2.3 QR Decomposition
Any matrix A can be decomposed into the product of an orthogonal matrix Q and an upper triangular matrix R:
$$\mathbf{A} = \mathbf{QR}$$
QR decomposition is used as a numerically stable solution method for least squares.
Implementation Example 2: Matrix Decomposition Implementation and Comparison
import numpy as np
from scipy import linalg
class MatrixDecomposition:
"""Implementation and application of matrix decomposition"""
@staticmethod
def eigen_decomposition(A, symmetric=True):
"""
Eigendecomposition: A = QΛQ^T
Parameters:
-----------
A : ndarray of shape (n, n)
Matrix to decompose
symmetric : bool
Whether matrix is symmetric
Returns:
--------
eigenvalues : ndarray
Eigenvalues (descending order)
eigenvectors : ndarray
Corresponding eigenvectors
"""
A = np.array(A)
assert A.shape[0] == A.shape[1], "Matrix must be square"
if symmetric:
eigenvalues, eigenvectors = np.linalg.eigh(A)
else:
eigenvalues, eigenvectors = np.linalg.eig(A)

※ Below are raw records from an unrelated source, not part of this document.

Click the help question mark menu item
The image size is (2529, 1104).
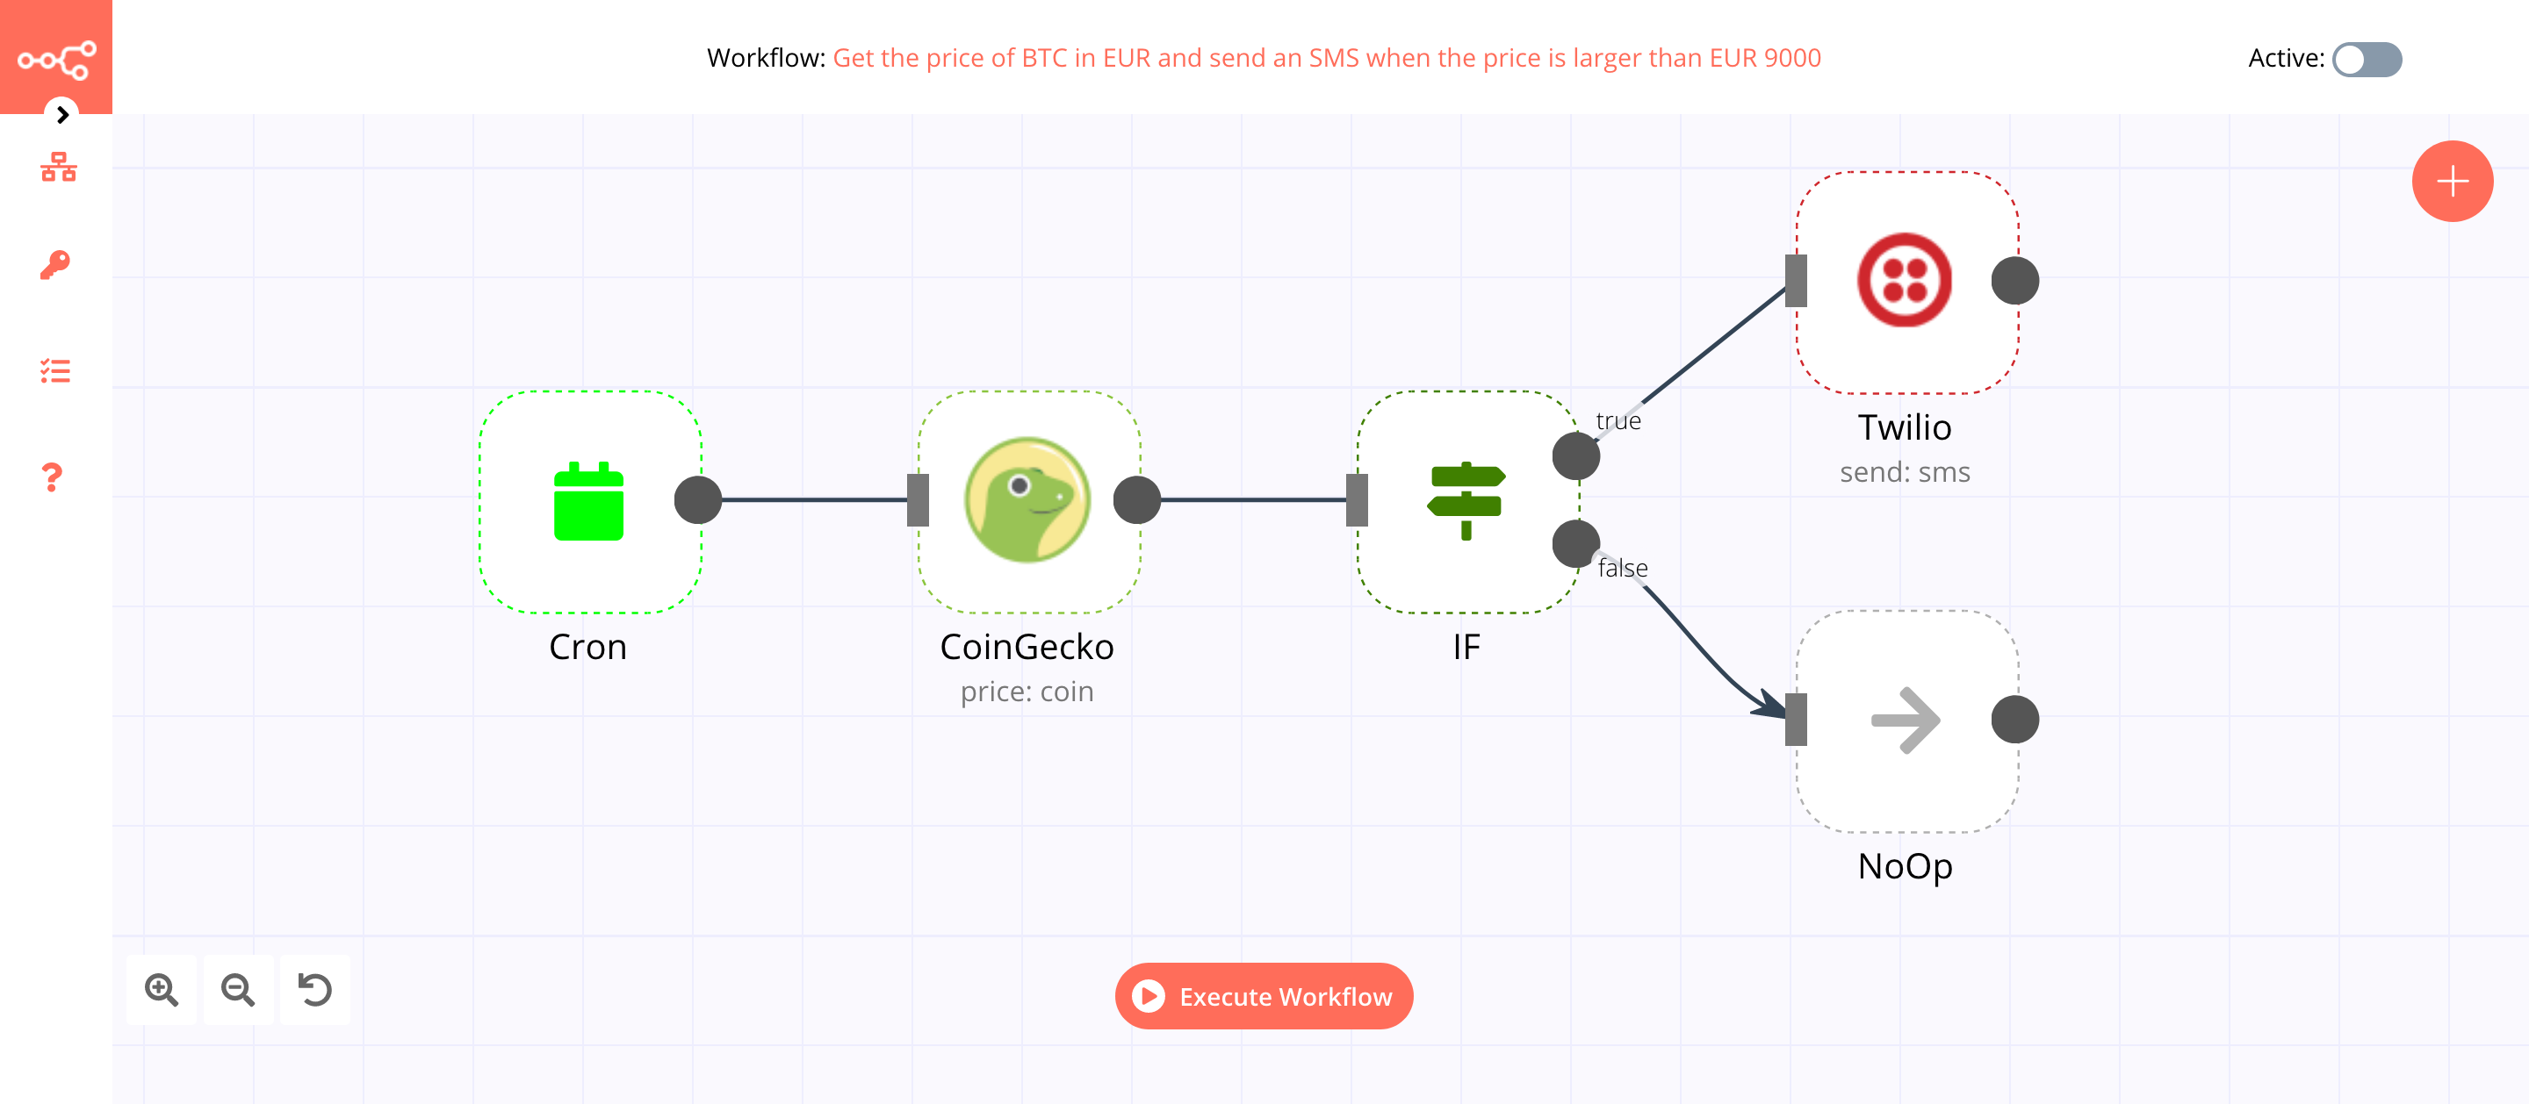[x=54, y=477]
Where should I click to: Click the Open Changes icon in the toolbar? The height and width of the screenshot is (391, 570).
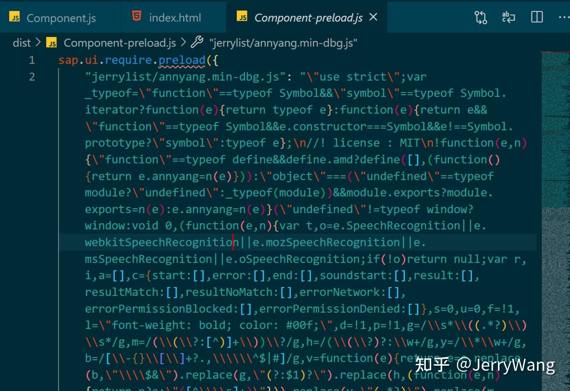(x=481, y=17)
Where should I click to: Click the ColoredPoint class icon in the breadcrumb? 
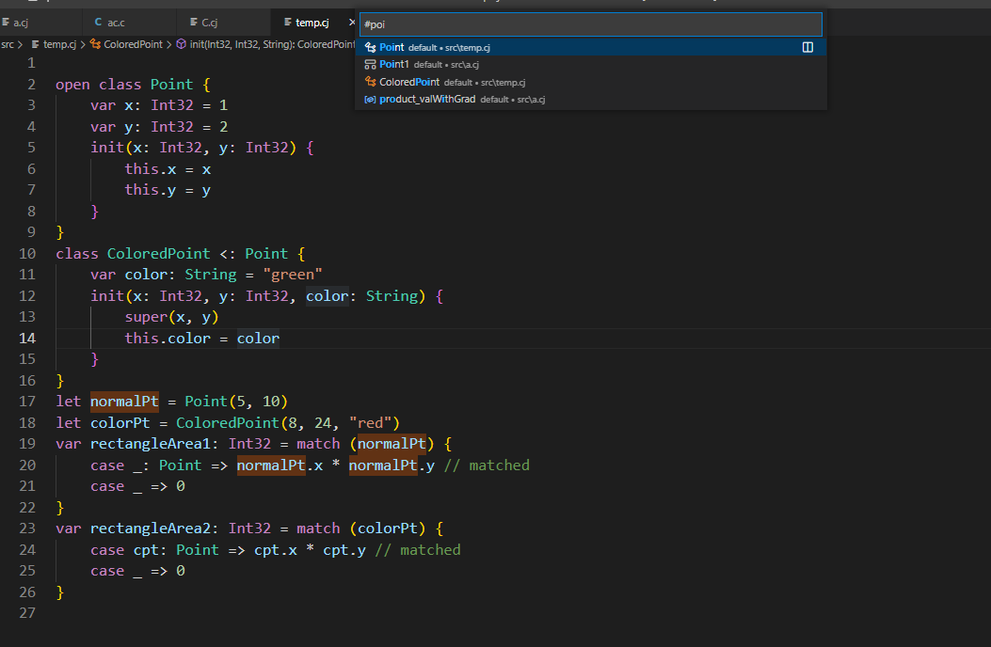95,43
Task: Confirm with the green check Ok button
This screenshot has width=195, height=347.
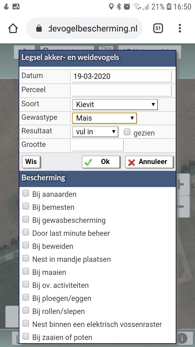Action: [101, 162]
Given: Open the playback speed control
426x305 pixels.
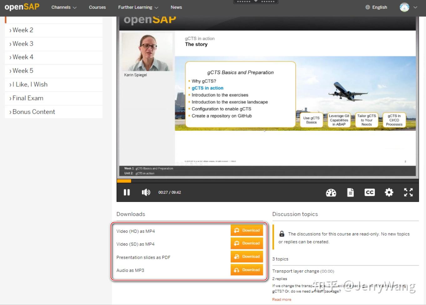Looking at the screenshot, I should (331, 192).
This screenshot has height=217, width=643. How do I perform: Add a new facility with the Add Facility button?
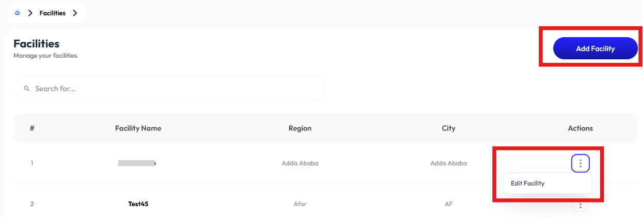pos(595,48)
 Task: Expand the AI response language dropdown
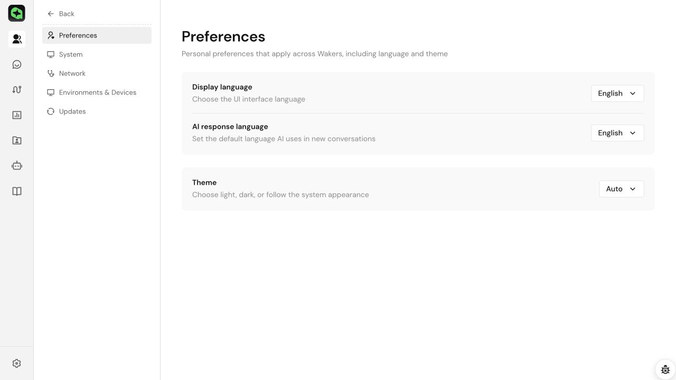617,133
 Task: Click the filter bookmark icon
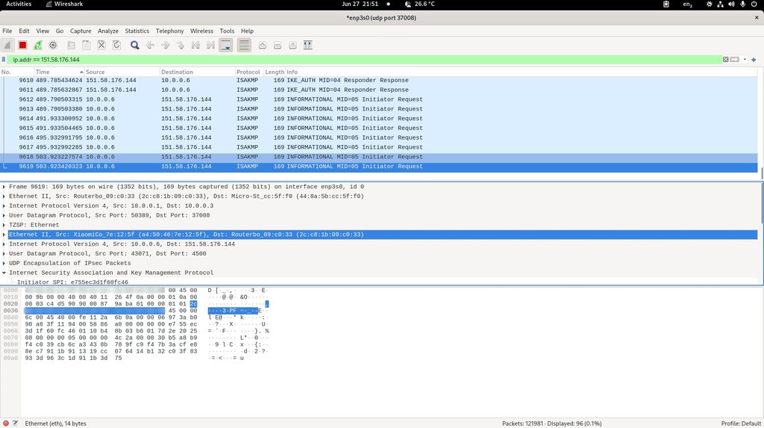(x=5, y=59)
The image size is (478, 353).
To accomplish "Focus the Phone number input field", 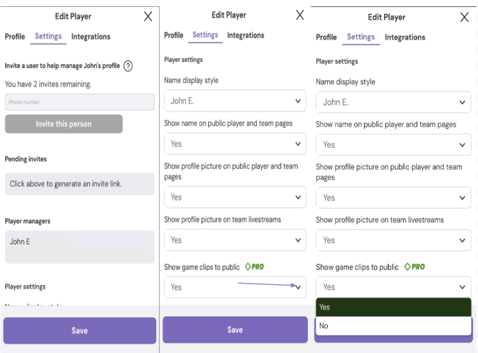I will (x=80, y=102).
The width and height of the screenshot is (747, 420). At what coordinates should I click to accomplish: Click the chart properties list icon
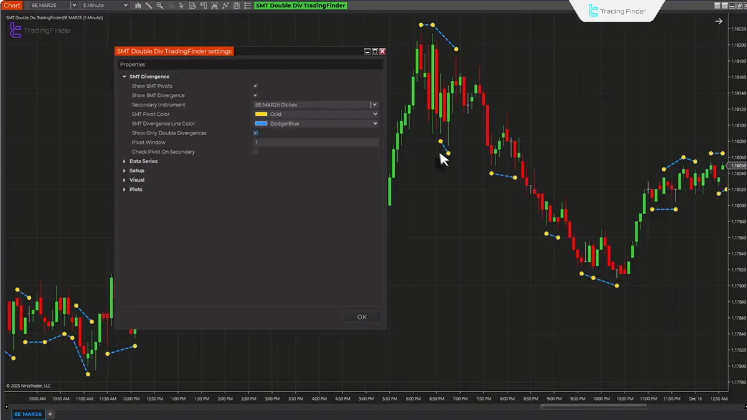(248, 5)
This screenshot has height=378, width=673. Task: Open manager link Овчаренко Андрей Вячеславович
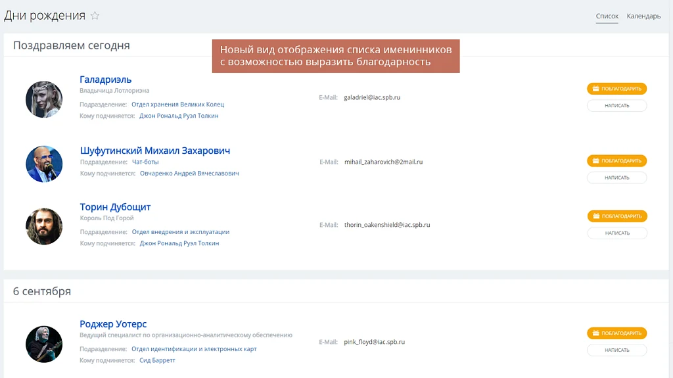[189, 174]
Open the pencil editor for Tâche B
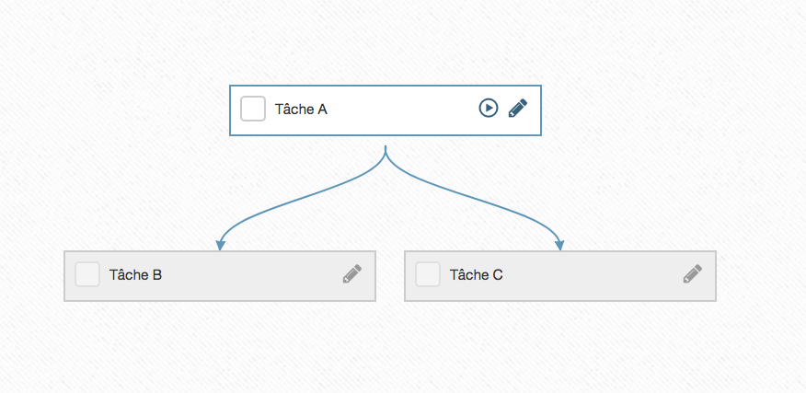Viewport: 806px width, 393px height. click(x=352, y=273)
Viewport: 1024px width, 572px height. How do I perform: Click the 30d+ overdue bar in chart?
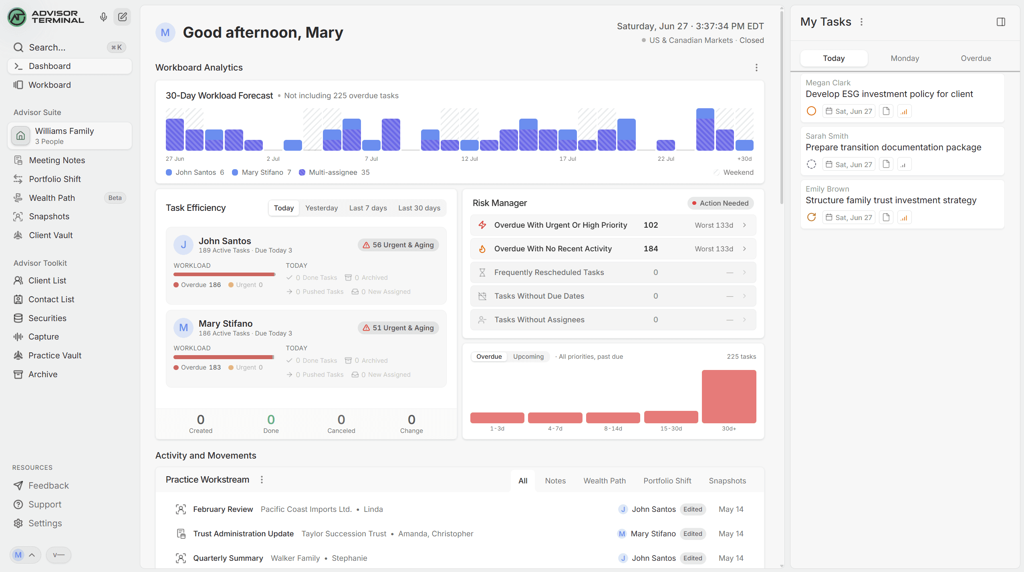[x=729, y=396]
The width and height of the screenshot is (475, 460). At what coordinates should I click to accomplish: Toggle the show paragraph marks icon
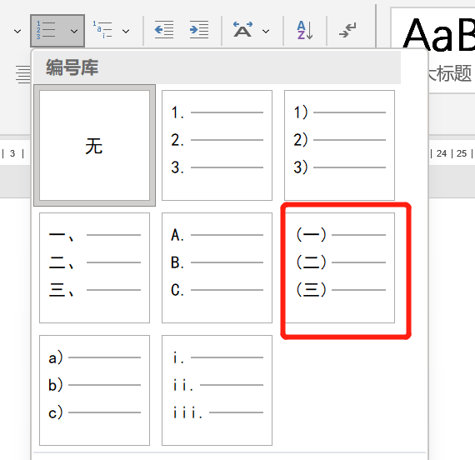(348, 30)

# Sort by descending eigenvalues
idx = eigenvalues.argsort()[::-1]
eigenvalues = eigenvalues[idx]
eigenvectors = eigenvectors[:, idx]
return eigenvalues, eigenvectors
@staticmethod
def svd_decomposition(A, full_matrices=False):
"""
Singular Value Decomposition: A = UΣV^T
Parameters:
-----------
A : ndarray of shape (m, n)
Matrix to decompose
full_matrices : bool
Whether to return full matrices
Returns:
--------
U : ndarray of shape (m, m) or (m, k)
Left singular vectors
S : ndarray of shape (k,)
Singular values (descending order)
Vt : ndarray of shape (n, n) or (k, n)
Transpose of right singular vectors
"""
A = np.array(A)
U, S, Vt = np.linalg.svd(A, full_matrices=full_matrices)
return U, S, Vt
@staticmethod
def qr_decomposition(A):
"""
QR decomposition: A = QR
Parameters:
-----------
A : ndarray of shape (m, n)
Matrix to decompose
Returns:
--------
Q : ndarray of shape (m, m)
Orthogonal matrix
R : ndarray of shape (m, n)
Upper triangular matrix
"""
A = np.array(A)
Q, R = np.linalg.qr(A)
return Q, R
@staticmethod
def low_rank_approximation(A, k):
"""
Low-rank approximation using SVD
Parameters:
-----------
A : ndarray of shape (m, n)
Original matrix
k : int
Rank of approximation
Returns:
--------
A_approx : ndarray
Rank-k approximation matrix
reconstruction_error : float
Reconstruction error in Frobenius norm
"""
U, S, Vt = MatrixDecomposition.svd_decomposition(A, full_matrices=False)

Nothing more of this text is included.